» **Task instructions**
A: Output the generalized Pareto distribution documentation exactly as it appears, in full.
B: Please return the stretch of the records from the line containing "Image resolution: width=998" through the line containing "click(540, 36)", both included, and nothing else.

Density function, distribution function, quantile function and random generation for the generalised Pareto (GP) distribution.

Usage

dgp(x, loc = 0, scale = 1, shape = 0, log = FALSE)

pgp(q, loc = 0, scale = 1, shape = 0, lower.tail = TRUE, log.p = FALSE)

qgp(p, loc = 0, scale = 1, shape = 0, lower.tail = TRUE, log.p = FALSE)

rgp(n, loc = 0, scale = 1, shape = 0)

Value

dgp gives the density function, pgp gives the distribution function, qgp gives the quantile function, and rgp generates random deviates.

Arguments

x, q

Numeric vectors of quantiles. All elements of x and q must be non-negative.

loc, scale, shape

Numeric vectors. Location, scale and shape parameters. All elements of scale must be positive.

log, log.p

A logical scalar; if TRUE, probabilities p are given as log(p).

lower.tail

A logical scalar. If TRUE (default), probabilities are \(P[X \leq x]\), otherwise, \(P[X > x]\).

» **Data excerpts**
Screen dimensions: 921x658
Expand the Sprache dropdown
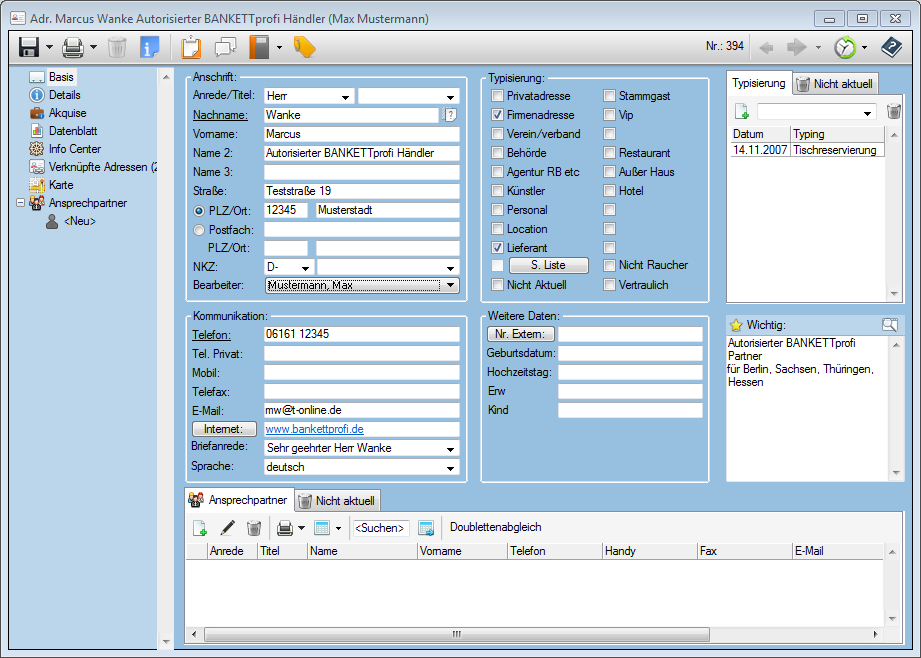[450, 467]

==

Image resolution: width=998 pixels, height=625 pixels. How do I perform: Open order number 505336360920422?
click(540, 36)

» **Written responses**
A:
Density function, distribution function, quantile function and random generation for the generalised Pareto (GP) distribution.

Usage

dgp(x, loc = 0, scale = 1, shape = 0, log = FALSE)

pgp(q, loc = 0, scale = 1, shape = 0, lower.tail = TRUE, log.p = FALSE)

qgp(p, loc = 0, scale = 1, shape = 0, lower.tail = TRUE, log.p = FALSE)

rgp(n, loc = 0, scale = 1, shape = 0)

Value

dgp gives the density function, pgp gives the distribution function, qgp gives the quantile function, and rgp generates random deviates.

Arguments

x, q

Numeric vectors of quantiles. All elements of x and q must be non-negative.

loc, scale, shape

Numeric vectors. Location, scale and shape parameters. All elements of scale must be positive.

log, log.p

A logical scalar; if TRUE, probabilities p are given as log(p).

lower.tail

A logical scalar. If TRUE (default), probabilities are \(P[X \leq x]\), otherwise, \(P[X > x]\).

B:
Image resolution: width=998 pixels, height=625 pixels. How do I perform: Open order number 505336360920422?
click(540, 36)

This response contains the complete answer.